## Problem to work on
Begin at the line that has "Select the Hand tool" and stop after the line that has "Action: click(x=55, y=249)". Write those lines out again, swapping "year label" for "date label" and keeping all else the same.

## Material provided
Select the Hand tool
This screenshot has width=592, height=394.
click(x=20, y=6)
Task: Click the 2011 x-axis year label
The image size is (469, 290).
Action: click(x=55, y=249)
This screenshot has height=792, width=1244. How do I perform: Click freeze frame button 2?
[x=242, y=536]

* * *

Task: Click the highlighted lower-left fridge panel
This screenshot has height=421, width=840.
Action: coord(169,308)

## Response
Select the Hand tool
This screenshot has width=592, height=394.
click(x=20, y=6)
Task: Click the 2011 x-axis date label
The image size is (469, 290).
Action: click(x=55, y=249)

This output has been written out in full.